In Dinsmore v. Smith, 17 Wis., 20, the court sustained a similar reference on the ground that it was equivalent to a stipulation that the cause might be tried before the judge at chambers. But it is a well settled principle, that to give any effect to a trial by stipulation at chambers, the stipulation must con[296]*296tain provision for the rendition of judgment on the finding of the judge in open court. In the case of Beach v. Beckwith, 13 Wis., 21, cited by the court to sustain their opinion in Dinsmore v. Smith, judgment was rendered pursuant to such agreement in the stipulation. But there was no such authority to enter judgment in the latter case; and the court seems to have overlooked that important requisite. A reference of an action not according to statute, and without a stipulation continuing the cause in court and for judgment on the report of the referee, is the same as a submission to arbitrators, and operates as a discontinuance of the action. Camp v. Root, 18 Johns., 22; Green v. Patchin, 13 Wend., 294, and authorities there cited. But if there is a stipulation for judgment on the report, that is considered equivalent to a plea of confession; and the judgment, when entered pursuant to the stipulation, may be valid. The judgment in such case, as well as in cases where the parties agree that the judge at chambers shall try the cause, and judgment be entered on bis decision, rests upon the express agreement of the parties. Yates v. Russell, 17 Johns., 461; 18 Johns., 22; Ex parte Wright, 6 Cow., 399; Dederick’s adm’r v. Richley, 19 Wend., 108.

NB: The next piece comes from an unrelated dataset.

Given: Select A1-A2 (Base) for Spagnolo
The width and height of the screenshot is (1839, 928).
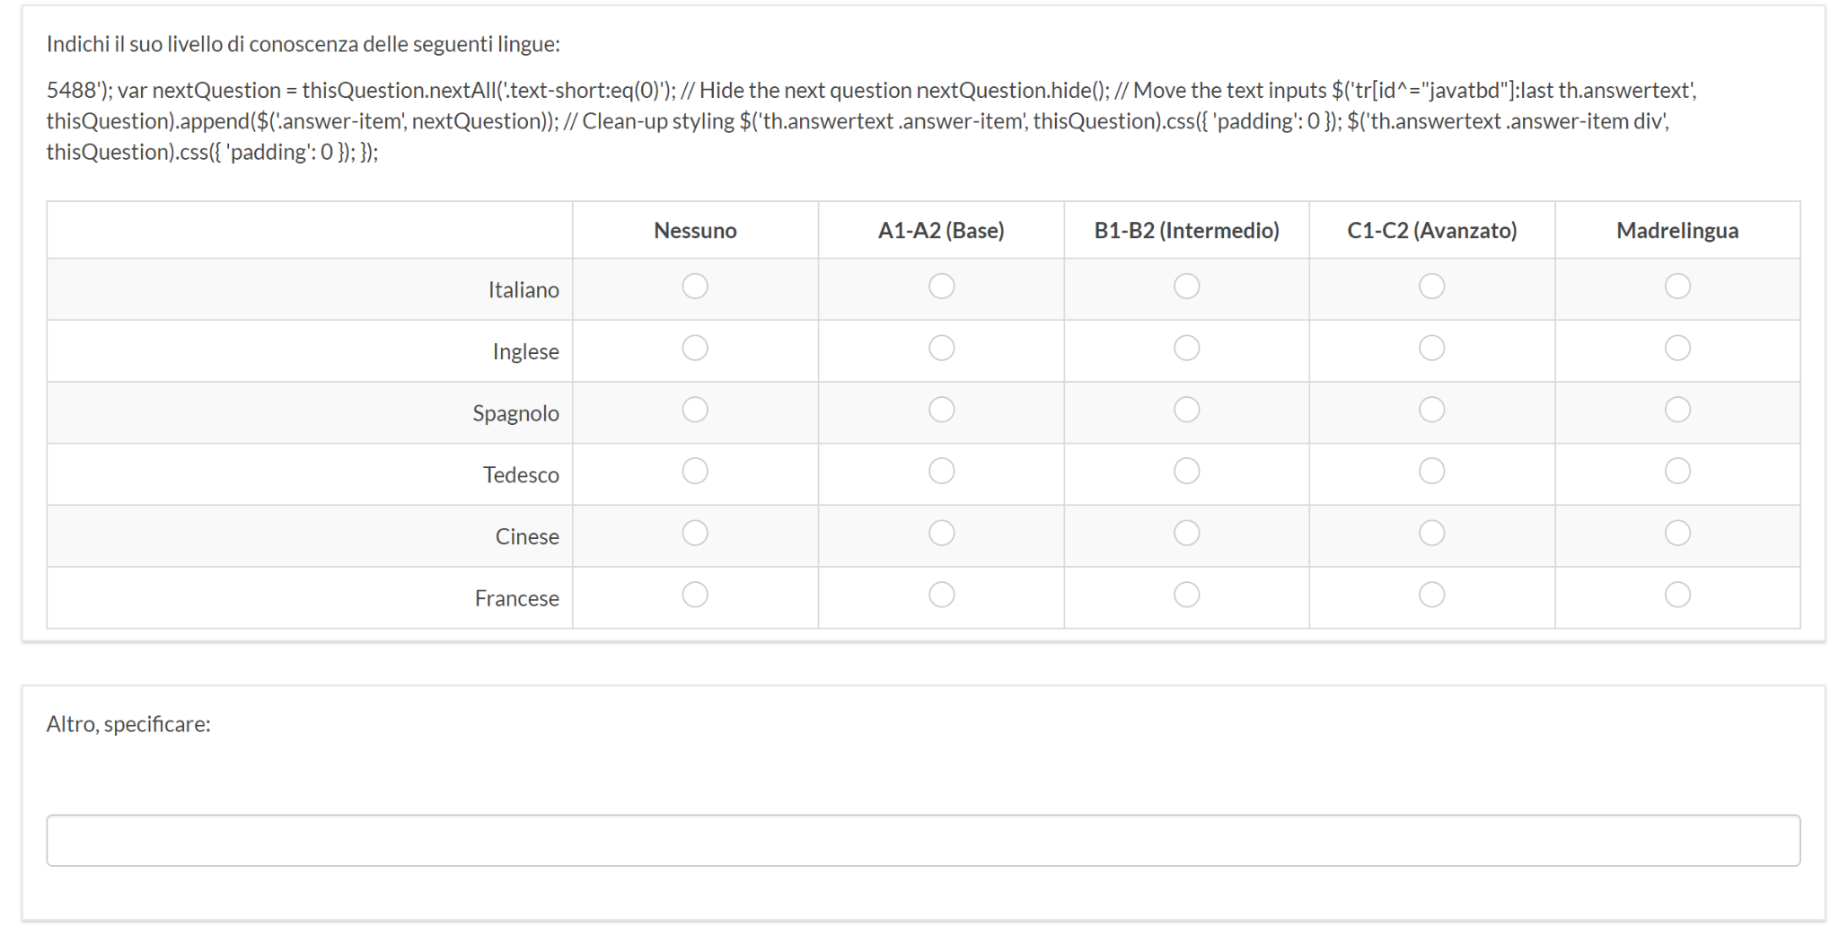Looking at the screenshot, I should (x=941, y=410).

Did the stipulation to refer authorize the court to enter the judgment on the report? It was therein agreed that if the referee’s decision should be made after the March and before the July term of the court, judgment might be entered as of the March term. The report was not made before the July term. Such agreements are construed with great strictness, and the right to enter judgment cannot be taken by implication. 19 Wend., 108, and authorities there cited. And the reason is, that the court would have no right to modify the report or review the testimony, but only to enter judgment according to the terms of the agreement, which should be clear and express. The report not having been made before the July term of the court, the reference operates as a discontinuance of the cause.
[297]*297We know of no law authorizing a judge, even by consent of parties, to refer a cause to himself as referee, with a stipulation for and followed by an actual payment of fees to him under color of services as referee. We think such practice is against the policy of the law. If the services are to be regarded as rendered by him as a judge at chambers, as intimated in Dins-more v. Smith, the constitution prohibits his receiving fees for such services.
By the Court. — The judgment of the circuit court is reversed, and cause remanded.